## Exercise description
What you return should be the lines from the one with "Screen dimensions: 241x160" through the one with "This screenshot has width=451, height=315." in the data below, reproduced exactly with both ends, and no pictures at all.

## Data to examine
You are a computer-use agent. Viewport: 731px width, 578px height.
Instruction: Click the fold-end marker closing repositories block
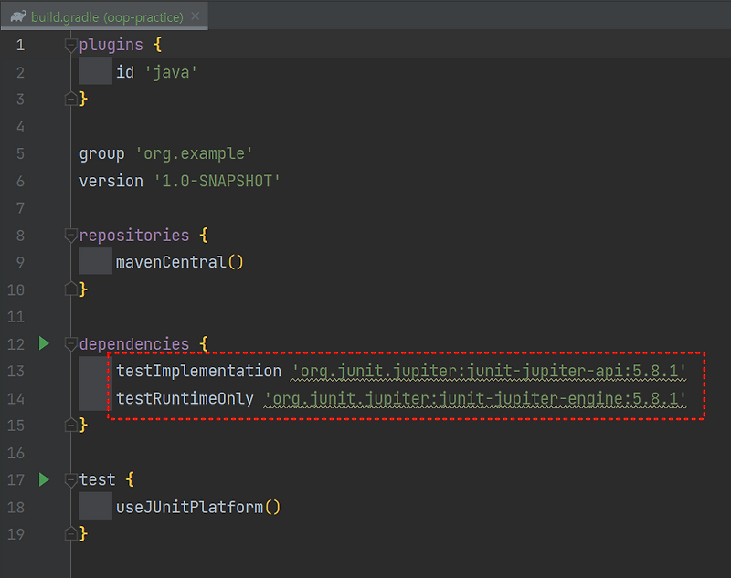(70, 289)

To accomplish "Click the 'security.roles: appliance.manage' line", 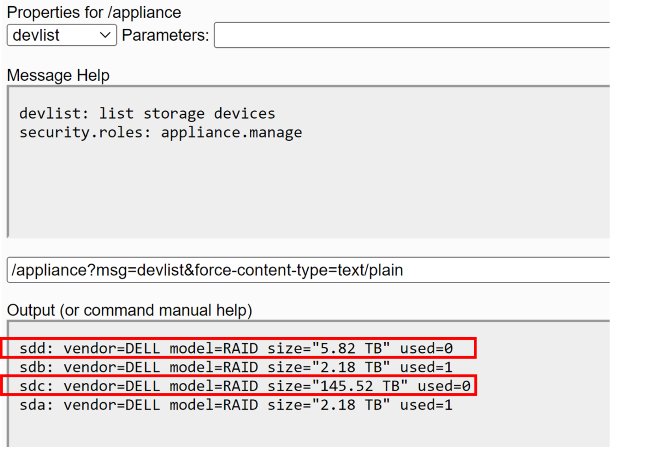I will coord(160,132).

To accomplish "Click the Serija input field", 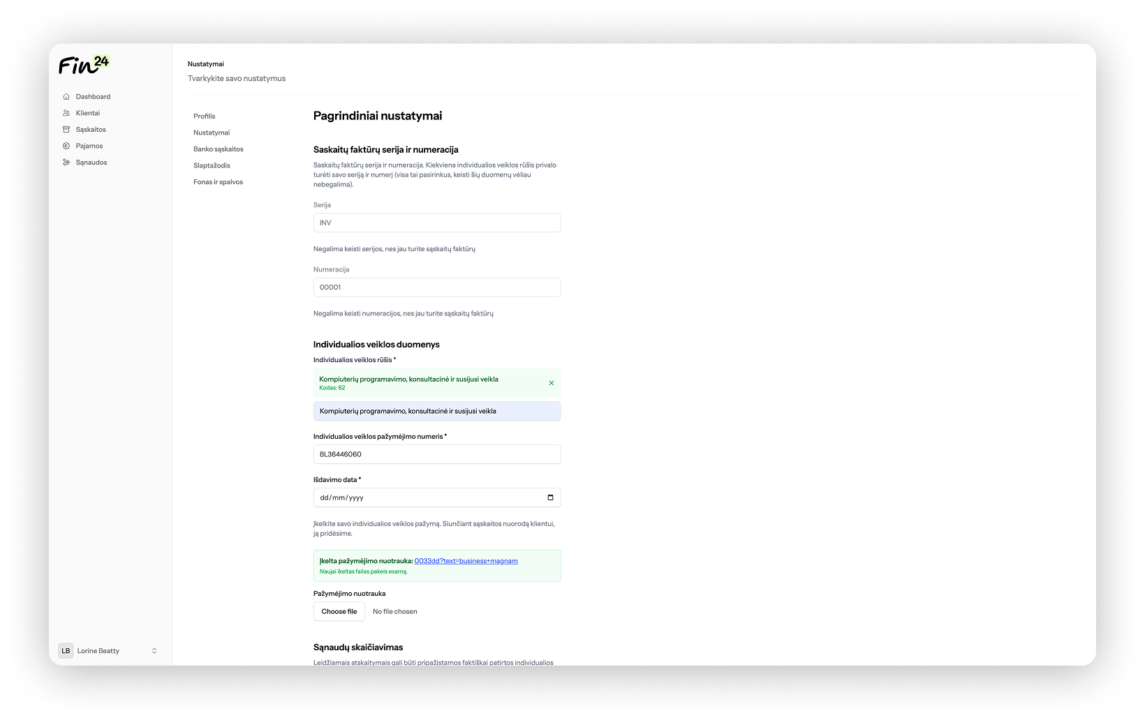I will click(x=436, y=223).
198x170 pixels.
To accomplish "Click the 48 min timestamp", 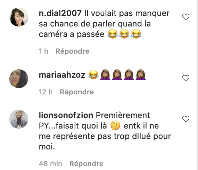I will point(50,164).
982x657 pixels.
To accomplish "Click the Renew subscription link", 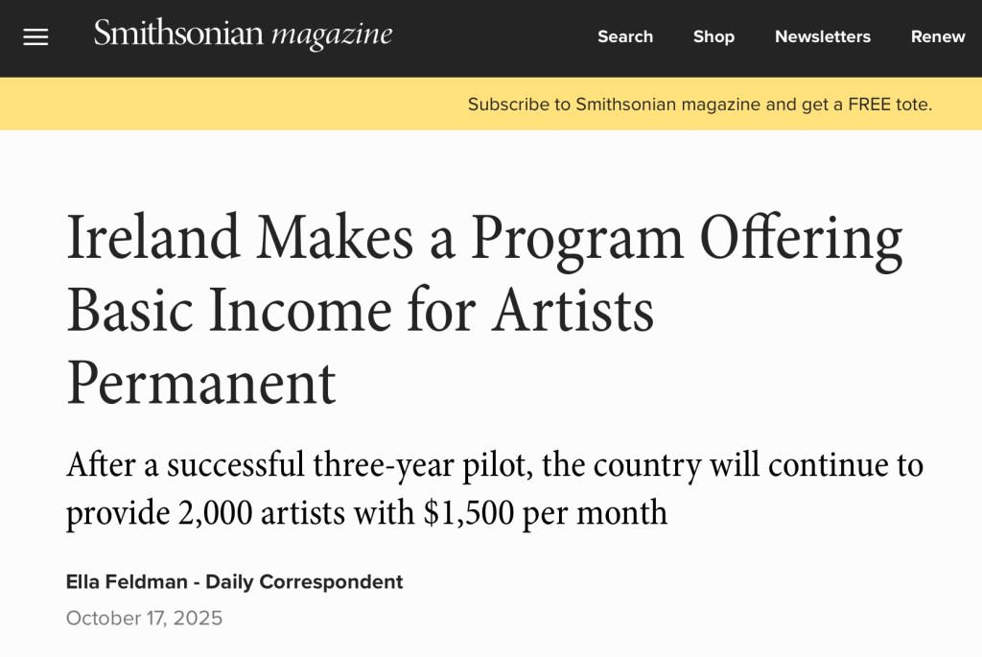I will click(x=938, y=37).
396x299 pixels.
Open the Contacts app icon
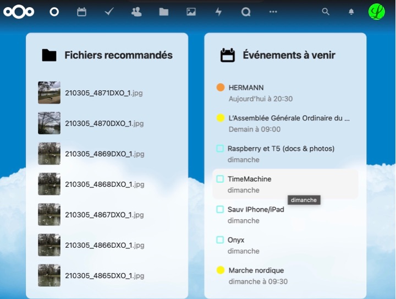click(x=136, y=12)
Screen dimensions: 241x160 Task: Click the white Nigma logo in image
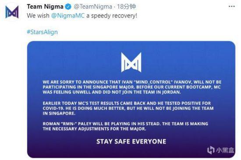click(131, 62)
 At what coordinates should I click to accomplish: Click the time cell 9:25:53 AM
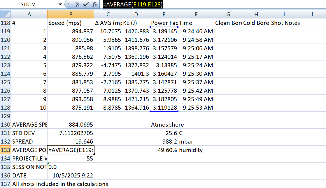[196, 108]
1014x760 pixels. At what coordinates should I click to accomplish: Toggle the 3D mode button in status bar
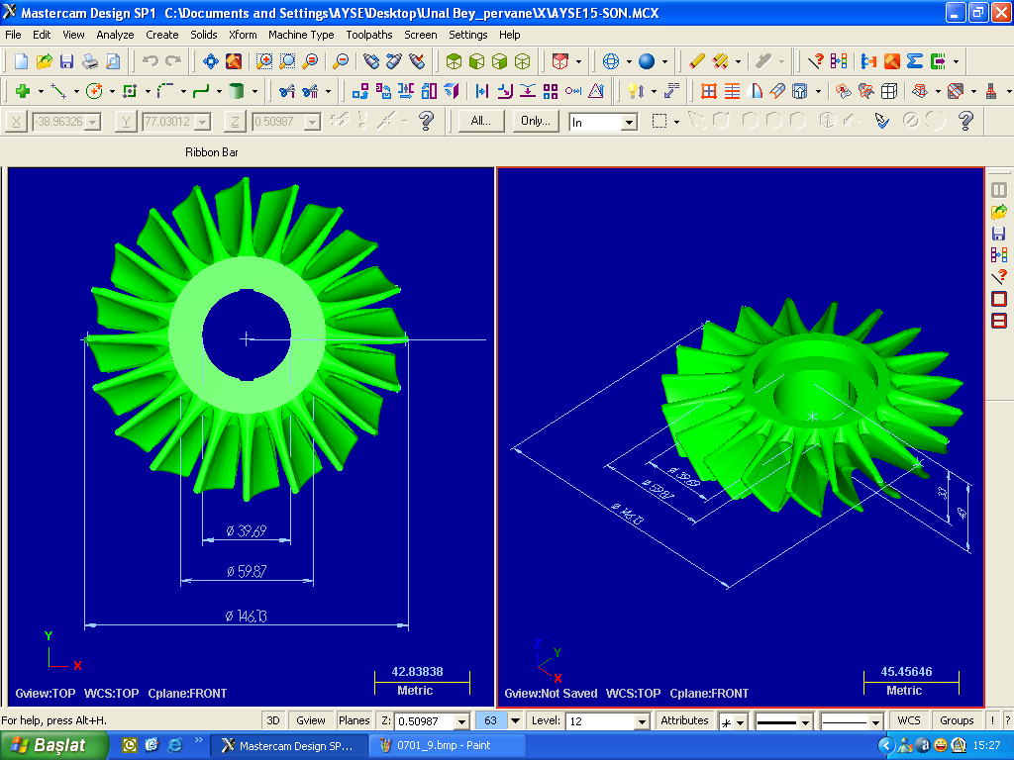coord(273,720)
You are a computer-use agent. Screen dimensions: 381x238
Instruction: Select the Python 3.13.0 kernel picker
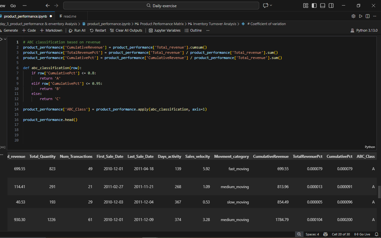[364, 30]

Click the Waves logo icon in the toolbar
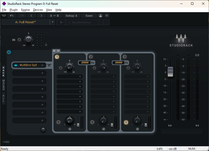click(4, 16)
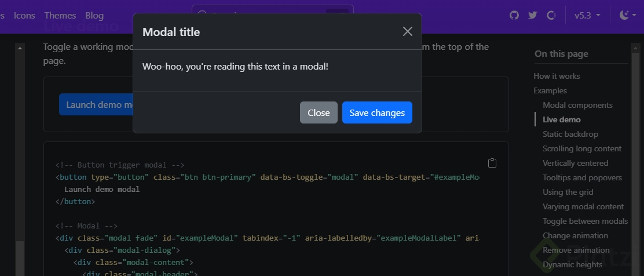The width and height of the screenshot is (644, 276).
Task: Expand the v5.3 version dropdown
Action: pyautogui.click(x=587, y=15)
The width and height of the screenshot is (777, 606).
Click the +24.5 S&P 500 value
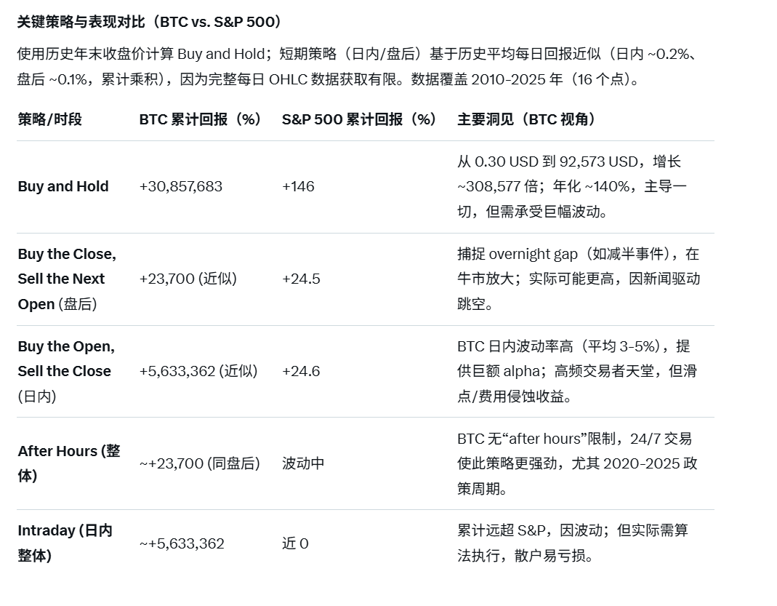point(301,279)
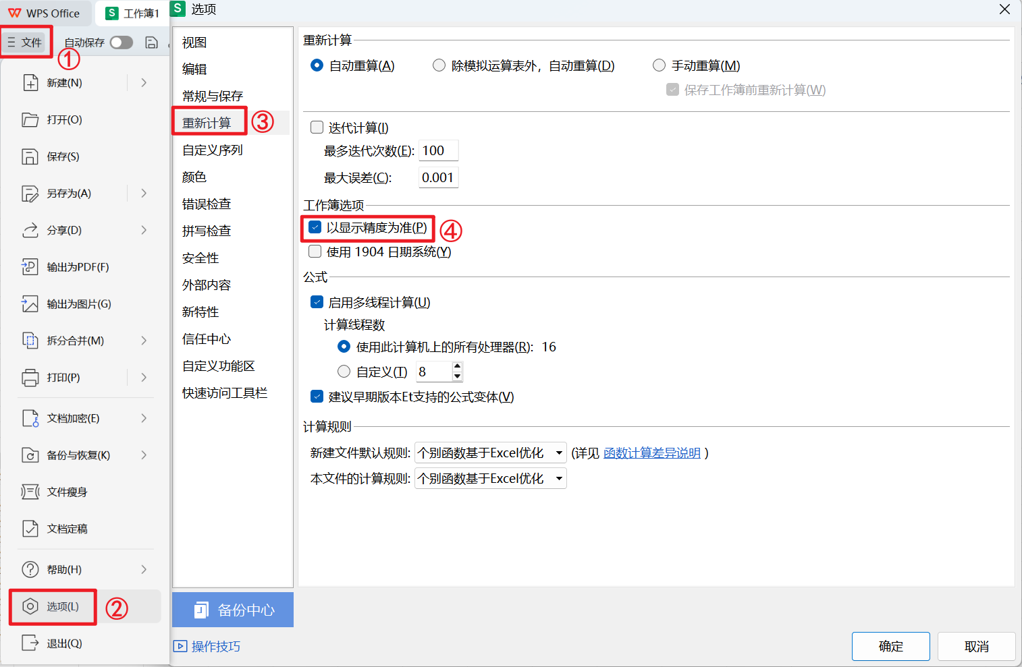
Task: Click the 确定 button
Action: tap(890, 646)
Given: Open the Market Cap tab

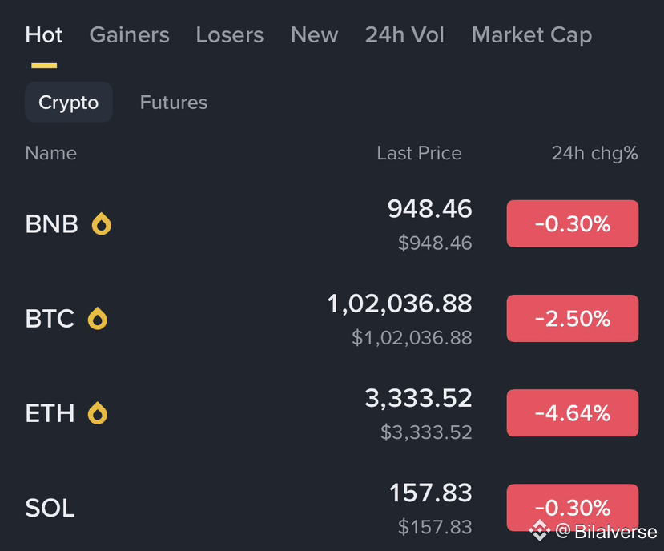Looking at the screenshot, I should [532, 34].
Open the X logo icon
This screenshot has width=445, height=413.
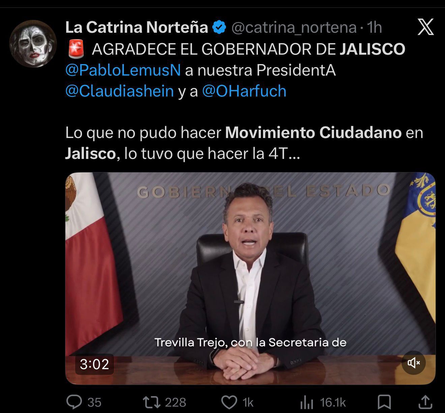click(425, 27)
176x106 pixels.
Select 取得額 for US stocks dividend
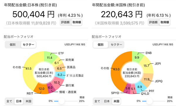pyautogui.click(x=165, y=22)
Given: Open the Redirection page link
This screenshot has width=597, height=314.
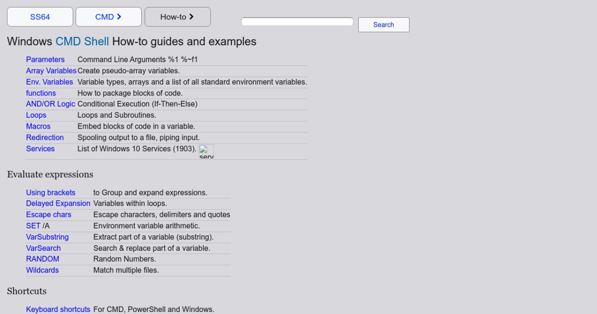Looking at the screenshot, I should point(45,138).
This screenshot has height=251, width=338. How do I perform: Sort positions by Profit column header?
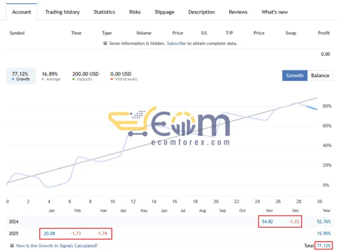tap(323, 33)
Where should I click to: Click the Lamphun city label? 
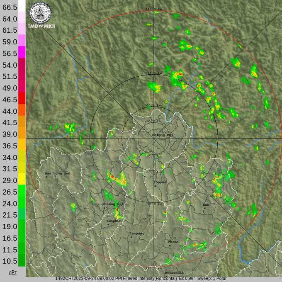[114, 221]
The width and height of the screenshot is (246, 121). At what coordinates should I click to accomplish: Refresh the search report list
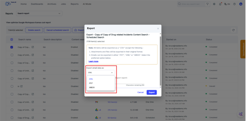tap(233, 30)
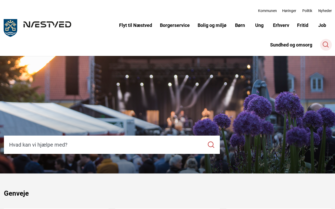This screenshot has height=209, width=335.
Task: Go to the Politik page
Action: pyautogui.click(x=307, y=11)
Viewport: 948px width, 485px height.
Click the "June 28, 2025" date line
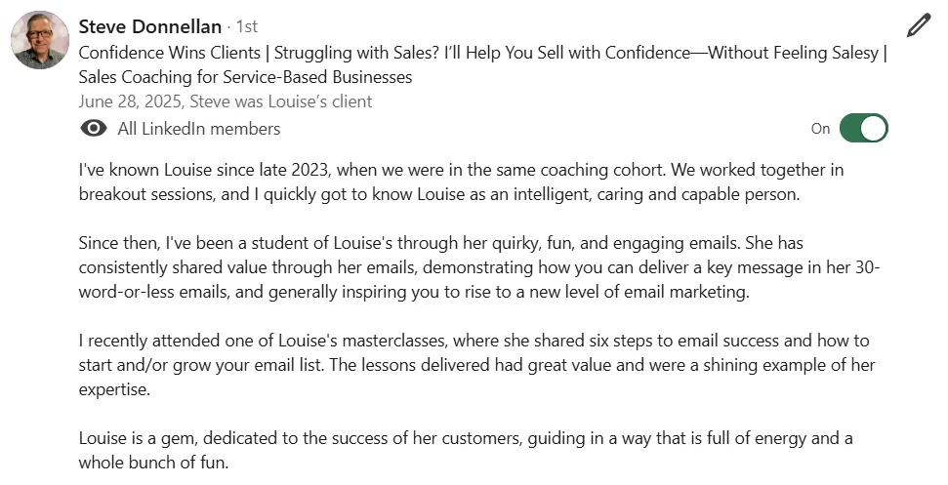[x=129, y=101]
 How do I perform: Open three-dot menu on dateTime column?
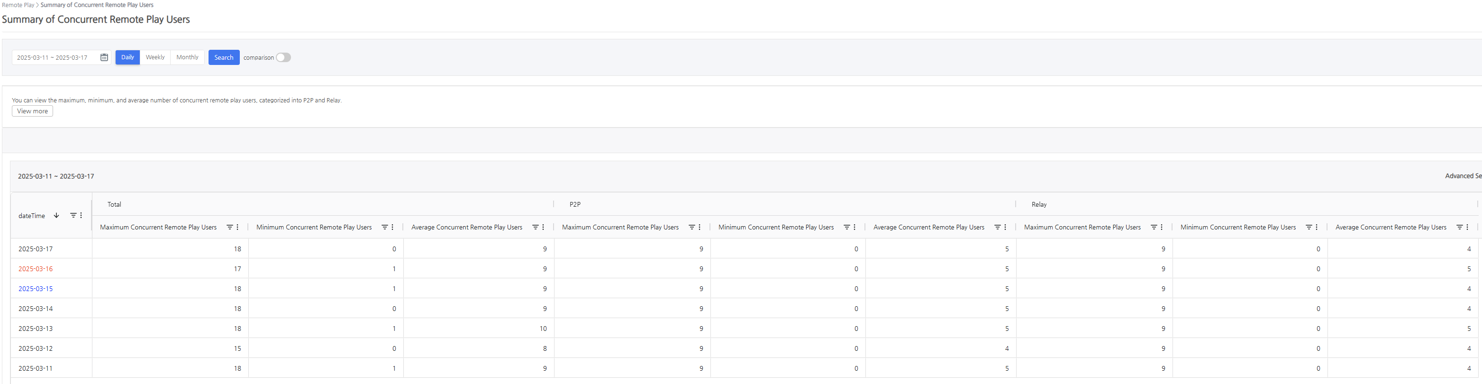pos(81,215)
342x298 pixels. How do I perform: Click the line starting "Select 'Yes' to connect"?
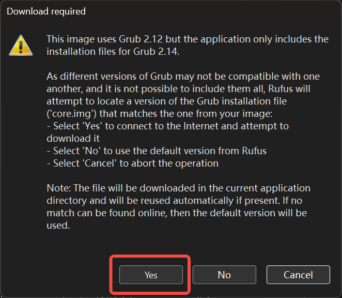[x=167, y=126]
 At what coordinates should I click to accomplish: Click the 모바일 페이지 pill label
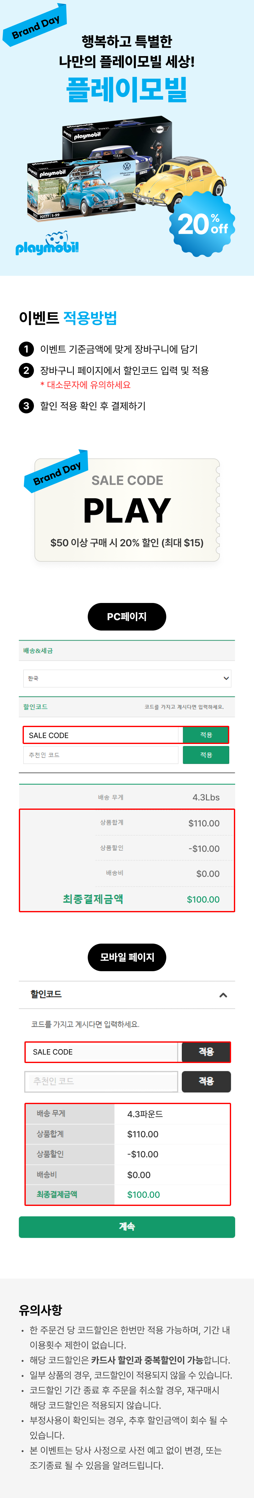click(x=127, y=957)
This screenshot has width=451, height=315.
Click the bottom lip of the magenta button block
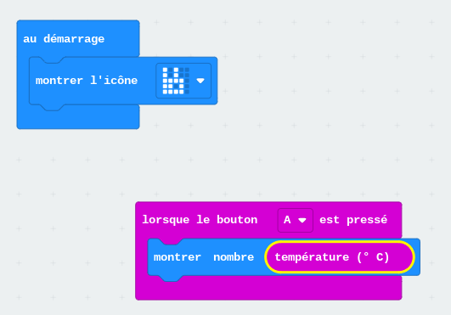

## Response area
Screen dimensions: 241x160 Task: Click the white Nigma logo in image
click(131, 62)
 At what coordinates should I click to accomplish: Click the time cell 9:25:53 AM
[196, 108]
1014x760 pixels. At what coordinates should I click to accomplish: Toggle the 3D mode button in status bar
coord(273,720)
You are a computer-use agent. Screen dimensions: 381x238
Instruction: Select the Python 3.13.0 kernel picker
[364, 30]

Click the Waves logo icon in the toolbar
click(4, 16)
The width and height of the screenshot is (644, 276).
Task: Expand the v5.3 version dropdown
Action: pyautogui.click(x=587, y=15)
The width and height of the screenshot is (777, 606).
Click the +24.5 S&P 500 value
point(301,279)
Task: Click the 确定 button
Action: tap(890, 646)
Given: Open the Market Cap tab

Looking at the screenshot, I should [532, 34].
Open the X logo icon
This screenshot has width=445, height=413.
click(425, 27)
176x106 pixels.
Select 取得額 for US stocks dividend
pyautogui.click(x=165, y=22)
Given: Open the Redirection page link
This screenshot has width=597, height=314.
Looking at the screenshot, I should point(45,138).
This screenshot has height=251, width=338. How do I perform: Sort positions by Profit column header?
tap(323, 33)
Where should I click to: Click the Lamphun city label? 
[114, 221]
The width and height of the screenshot is (246, 121). At what coordinates should I click to accomplish: Refresh the search report list
tap(233, 30)
This screenshot has height=209, width=335.
Task: Go to the Politik page
Action: pyautogui.click(x=307, y=11)
Viewport: 948px width, 485px height.
Click the "June 28, 2025" date line
[x=129, y=101]
 How do I perform: Open three-dot menu on dateTime column?
pos(81,215)
342x298 pixels. How do I perform: Click the line starting "Select 'Yes' to connect"?
[x=167, y=126]
 At what coordinates should I click to accomplish: Click the 모바일 페이지 pill label
click(x=127, y=957)
This screenshot has width=451, height=315.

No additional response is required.